[Saved data entries]
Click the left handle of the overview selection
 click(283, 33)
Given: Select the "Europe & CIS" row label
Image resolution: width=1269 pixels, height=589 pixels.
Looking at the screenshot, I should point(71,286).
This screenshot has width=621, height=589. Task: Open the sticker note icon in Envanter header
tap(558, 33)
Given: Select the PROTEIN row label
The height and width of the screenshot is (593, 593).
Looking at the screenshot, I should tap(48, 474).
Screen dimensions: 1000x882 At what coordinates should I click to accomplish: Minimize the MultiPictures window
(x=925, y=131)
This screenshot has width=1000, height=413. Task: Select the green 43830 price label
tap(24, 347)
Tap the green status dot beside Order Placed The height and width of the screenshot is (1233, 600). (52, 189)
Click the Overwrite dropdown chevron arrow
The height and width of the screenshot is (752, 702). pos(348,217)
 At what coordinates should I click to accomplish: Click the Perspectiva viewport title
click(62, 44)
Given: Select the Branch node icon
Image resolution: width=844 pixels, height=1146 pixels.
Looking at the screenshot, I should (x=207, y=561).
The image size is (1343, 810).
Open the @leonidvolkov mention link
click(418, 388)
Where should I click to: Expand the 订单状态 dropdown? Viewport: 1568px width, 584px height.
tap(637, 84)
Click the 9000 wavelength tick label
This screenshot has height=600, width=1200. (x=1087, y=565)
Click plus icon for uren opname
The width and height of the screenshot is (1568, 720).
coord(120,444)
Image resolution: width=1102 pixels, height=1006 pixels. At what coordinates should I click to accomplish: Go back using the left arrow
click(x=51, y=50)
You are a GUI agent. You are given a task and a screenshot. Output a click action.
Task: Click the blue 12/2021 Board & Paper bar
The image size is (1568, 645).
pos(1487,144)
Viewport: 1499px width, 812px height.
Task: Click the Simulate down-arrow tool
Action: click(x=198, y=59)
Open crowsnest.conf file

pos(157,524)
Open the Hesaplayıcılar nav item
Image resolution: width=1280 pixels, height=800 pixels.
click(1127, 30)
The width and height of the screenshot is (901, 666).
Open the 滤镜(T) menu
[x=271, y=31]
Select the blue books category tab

### EXERCISE INSTRUCTIONS
Go through the records line by line and count those containing the string "blue". Give only the total.

### EXERCISE SOLUTION
2